Australian regulator takes Optus to court over data breach
One contravention alleged for each of over nine million people said to have been impacted.
Optus entities Singtel Optus Pty Limited and Optus Systems Pty Limited could face as much as AU$2.22m in penalties for each of the 9.5 million individuals that the Australian Information Commissioner (AIC) believes were impacted by a cyberattack that targeted Optus nearly three years ago.
Filing civil penalty proceedings in the Federal Court, the AIC is alleging that Optus "seriously interfered" with the privacy of approximately 9.5 million Australians from around 17 October 2019 to 20 September 2022.
The regulator said Optus failed to take reasonable steps to protect customers' personal information from misuse, interference, and loss, as well as from unauthorised access, modification, or disclosure, supposedly violating the Privacy Act whilst also failing to adequately manage cybersecurity and information security risk in a commensurate manner.
According to the AIC, the affected information spanned not only existing but also past and even prospective Optus customers. The data included names, dates of birth, home addresses, phone numbers, email addresses, and government-related identifiers like passport numbers.
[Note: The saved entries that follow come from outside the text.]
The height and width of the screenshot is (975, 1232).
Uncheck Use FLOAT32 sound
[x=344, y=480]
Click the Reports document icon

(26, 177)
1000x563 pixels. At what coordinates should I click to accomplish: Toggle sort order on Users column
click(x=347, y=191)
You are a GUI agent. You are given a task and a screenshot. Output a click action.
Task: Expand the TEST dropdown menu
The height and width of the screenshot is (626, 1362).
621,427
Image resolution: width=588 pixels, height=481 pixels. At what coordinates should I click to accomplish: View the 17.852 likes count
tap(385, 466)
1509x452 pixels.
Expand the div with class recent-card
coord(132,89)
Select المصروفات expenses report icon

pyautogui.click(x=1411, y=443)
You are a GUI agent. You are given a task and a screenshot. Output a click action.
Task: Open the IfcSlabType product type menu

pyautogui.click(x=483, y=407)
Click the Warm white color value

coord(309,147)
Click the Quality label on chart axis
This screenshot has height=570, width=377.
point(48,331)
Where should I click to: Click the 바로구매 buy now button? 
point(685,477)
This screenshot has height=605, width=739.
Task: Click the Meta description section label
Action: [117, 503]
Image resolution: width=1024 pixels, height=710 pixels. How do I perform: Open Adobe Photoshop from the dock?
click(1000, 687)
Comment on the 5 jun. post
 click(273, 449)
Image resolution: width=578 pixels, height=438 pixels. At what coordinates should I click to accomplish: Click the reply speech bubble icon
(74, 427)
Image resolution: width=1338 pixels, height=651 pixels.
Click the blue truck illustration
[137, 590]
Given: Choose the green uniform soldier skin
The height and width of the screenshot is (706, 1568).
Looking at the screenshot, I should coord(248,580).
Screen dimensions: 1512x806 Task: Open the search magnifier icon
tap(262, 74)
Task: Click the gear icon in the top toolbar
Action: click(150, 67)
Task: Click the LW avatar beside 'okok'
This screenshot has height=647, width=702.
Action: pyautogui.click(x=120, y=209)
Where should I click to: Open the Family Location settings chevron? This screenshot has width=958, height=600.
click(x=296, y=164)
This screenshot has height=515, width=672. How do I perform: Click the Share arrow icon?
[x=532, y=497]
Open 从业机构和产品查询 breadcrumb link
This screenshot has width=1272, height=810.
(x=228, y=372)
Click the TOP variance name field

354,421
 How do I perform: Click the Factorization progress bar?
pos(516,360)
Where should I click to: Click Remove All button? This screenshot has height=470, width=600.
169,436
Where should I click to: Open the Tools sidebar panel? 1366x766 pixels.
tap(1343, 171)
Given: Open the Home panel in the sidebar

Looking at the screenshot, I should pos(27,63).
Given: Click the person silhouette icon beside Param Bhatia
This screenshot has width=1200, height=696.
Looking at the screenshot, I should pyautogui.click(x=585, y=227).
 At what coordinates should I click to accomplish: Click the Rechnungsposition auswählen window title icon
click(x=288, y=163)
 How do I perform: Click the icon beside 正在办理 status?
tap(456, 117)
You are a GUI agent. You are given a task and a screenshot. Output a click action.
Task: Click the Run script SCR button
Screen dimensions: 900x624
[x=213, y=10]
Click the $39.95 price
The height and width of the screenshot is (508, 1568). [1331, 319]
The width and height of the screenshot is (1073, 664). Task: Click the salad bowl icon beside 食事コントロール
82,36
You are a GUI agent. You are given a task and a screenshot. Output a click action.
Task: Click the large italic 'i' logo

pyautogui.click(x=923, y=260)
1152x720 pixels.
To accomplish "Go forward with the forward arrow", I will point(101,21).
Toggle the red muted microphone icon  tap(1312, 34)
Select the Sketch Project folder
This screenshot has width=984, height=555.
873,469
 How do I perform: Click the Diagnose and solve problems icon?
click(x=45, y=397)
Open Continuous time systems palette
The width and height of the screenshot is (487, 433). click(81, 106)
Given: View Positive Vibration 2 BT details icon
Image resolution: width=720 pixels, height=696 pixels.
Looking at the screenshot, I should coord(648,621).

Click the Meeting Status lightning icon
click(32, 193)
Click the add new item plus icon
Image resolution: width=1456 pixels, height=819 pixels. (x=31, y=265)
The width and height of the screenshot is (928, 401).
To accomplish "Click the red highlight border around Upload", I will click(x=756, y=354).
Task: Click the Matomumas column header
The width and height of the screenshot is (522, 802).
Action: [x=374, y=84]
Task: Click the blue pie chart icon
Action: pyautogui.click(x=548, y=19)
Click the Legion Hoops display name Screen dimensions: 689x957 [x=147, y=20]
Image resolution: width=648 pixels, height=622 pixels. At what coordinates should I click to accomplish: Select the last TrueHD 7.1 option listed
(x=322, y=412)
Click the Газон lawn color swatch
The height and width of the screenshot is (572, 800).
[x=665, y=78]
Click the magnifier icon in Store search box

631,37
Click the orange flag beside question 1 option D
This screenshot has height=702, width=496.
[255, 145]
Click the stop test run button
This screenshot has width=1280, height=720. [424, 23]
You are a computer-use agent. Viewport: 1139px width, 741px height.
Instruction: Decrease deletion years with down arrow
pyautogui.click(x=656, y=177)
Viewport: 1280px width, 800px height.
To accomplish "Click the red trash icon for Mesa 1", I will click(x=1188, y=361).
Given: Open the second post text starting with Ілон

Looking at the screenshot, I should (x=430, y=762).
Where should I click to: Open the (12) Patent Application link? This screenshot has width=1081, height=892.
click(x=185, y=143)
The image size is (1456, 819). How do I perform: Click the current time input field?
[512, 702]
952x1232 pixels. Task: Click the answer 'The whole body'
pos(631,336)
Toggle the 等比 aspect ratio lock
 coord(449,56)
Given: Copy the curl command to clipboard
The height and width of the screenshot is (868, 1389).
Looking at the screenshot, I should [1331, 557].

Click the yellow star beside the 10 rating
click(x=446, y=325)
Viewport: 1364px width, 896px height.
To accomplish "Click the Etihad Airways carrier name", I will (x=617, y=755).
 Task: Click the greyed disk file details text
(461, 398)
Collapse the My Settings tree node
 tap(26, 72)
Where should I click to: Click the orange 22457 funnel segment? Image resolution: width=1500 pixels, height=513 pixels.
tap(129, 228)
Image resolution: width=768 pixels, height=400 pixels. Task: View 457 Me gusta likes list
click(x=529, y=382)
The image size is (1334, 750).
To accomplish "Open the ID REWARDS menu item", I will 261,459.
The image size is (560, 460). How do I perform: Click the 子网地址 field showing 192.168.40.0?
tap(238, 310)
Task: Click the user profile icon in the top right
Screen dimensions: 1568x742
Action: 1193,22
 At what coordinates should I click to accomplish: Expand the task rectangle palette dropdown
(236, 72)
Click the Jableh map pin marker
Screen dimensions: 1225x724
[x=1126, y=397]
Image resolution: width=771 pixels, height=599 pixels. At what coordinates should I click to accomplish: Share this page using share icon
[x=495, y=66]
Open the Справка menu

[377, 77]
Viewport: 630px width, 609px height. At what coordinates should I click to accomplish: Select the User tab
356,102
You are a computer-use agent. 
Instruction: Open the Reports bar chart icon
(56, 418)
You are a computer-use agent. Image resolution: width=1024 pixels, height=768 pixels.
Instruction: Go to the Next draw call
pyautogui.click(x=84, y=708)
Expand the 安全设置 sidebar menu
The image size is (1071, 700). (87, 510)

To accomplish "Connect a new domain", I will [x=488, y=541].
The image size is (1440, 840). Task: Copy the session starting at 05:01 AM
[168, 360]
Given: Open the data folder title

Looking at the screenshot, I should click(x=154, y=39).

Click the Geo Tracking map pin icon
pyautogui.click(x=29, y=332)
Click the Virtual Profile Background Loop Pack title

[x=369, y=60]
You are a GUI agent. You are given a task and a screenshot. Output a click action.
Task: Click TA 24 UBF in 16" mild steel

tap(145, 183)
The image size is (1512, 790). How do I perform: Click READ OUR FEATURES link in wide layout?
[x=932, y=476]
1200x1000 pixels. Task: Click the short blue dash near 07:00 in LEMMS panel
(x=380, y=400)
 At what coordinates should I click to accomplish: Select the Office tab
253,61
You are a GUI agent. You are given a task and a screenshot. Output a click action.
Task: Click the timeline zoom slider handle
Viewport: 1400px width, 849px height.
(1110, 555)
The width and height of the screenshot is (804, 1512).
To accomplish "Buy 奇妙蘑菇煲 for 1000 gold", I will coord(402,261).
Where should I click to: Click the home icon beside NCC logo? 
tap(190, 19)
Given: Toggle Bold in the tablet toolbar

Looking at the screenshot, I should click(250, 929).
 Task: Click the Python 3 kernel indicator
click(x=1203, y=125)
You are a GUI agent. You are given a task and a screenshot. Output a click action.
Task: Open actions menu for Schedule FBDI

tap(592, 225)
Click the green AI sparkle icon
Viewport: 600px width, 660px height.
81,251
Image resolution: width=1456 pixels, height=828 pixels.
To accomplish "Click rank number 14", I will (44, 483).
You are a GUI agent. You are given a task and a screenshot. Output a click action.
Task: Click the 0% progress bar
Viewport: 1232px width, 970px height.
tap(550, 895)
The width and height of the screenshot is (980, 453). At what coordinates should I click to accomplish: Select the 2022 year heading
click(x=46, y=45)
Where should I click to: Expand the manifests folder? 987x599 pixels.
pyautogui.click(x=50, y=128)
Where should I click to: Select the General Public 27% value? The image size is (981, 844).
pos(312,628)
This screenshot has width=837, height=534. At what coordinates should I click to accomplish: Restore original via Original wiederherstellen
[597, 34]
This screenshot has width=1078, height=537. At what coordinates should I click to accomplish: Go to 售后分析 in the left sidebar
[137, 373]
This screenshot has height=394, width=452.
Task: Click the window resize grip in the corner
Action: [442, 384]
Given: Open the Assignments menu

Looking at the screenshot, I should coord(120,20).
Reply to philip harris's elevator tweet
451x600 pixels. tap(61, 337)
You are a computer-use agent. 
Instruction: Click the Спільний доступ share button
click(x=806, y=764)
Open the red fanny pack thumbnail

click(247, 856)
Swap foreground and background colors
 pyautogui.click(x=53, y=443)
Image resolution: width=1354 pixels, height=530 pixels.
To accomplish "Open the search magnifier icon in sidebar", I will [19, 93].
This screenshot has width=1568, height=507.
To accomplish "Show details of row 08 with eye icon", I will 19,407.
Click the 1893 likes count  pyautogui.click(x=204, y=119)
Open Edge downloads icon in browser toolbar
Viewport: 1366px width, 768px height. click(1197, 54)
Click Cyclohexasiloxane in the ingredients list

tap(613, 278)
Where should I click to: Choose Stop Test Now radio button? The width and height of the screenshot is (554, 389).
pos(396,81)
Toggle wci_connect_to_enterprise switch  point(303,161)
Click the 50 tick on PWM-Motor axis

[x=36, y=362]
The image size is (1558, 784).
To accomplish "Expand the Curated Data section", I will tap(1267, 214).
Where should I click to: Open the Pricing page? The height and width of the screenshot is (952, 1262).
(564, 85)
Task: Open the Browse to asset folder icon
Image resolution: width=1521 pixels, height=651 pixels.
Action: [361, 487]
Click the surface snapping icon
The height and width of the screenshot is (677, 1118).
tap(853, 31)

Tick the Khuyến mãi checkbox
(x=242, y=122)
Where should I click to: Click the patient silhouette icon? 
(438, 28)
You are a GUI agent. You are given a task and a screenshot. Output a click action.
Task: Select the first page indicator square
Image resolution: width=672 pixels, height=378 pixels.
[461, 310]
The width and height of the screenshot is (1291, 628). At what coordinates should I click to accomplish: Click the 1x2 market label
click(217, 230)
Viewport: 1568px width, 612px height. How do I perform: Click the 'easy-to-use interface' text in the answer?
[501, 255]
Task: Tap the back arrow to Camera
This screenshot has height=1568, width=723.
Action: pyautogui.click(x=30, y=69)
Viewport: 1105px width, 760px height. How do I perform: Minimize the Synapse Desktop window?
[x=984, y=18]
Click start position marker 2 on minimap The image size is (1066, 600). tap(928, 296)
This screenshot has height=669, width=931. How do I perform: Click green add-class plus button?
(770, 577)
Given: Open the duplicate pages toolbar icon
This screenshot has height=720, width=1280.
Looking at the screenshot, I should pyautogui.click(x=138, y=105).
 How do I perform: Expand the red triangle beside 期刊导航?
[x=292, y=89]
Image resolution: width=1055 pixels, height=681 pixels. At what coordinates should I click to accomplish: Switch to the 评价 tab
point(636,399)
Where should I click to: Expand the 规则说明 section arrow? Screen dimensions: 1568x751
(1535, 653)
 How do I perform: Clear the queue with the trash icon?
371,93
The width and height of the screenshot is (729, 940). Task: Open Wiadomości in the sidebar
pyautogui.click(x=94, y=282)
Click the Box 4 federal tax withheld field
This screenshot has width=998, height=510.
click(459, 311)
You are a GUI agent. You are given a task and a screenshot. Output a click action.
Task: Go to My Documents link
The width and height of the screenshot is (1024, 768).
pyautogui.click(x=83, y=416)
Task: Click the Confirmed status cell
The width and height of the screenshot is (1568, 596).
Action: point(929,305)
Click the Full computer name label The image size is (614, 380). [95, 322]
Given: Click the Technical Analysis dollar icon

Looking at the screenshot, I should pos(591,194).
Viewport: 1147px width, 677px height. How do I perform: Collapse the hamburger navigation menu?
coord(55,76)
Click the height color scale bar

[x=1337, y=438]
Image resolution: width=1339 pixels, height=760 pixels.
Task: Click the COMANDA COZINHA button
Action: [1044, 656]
Explaining the possible penalties, the watchdog noted: "The Federal Court can impose a civil penalty of up to AU$2.22m for each contravention. The Australian Information Commissioner alleges one contravention for each of the 9.5 million individuals whose privacy it alleges Optus seriously interfered with.
"Increased civil penalties of up to AU$50m came into effect in December 2022, although they do not apply to this case, as the alleged contraventions occurred from 17 October 2019 to 20 September 2022. Whether a civil penalty order is made, and the amount, are matters before the Court."
In response to the development, Optus expressed its view as to how a penalty decision, if any, might be reached.
Optus stated: "If a contravention is found, the Court will consider a number of factors and apply a penalty amount it determines overall as appropriate based on the events that occurred. It is not necessarily a direct calculation based on the number of contraventions."
For AIC Elizabeth Tydd, her camp's move is about upholding the rights of the Australian community.
"Organisations hold personal information within legal requirements and based upon trust," Tydd commented. "The Australian community should have confidence that organisations will act accordingly, and if they don't, the OAIC (Office of the Australian Information Commissioner) as regulator will act to secure those rights."
Australian Privacy Commissioner Carly Kind added that businesses must be "extremely vigilant" given the significant risks in the current cyber landscape.
In 2023, law firm Slater and Gordon filed a class action against Optus over the same data breach incident.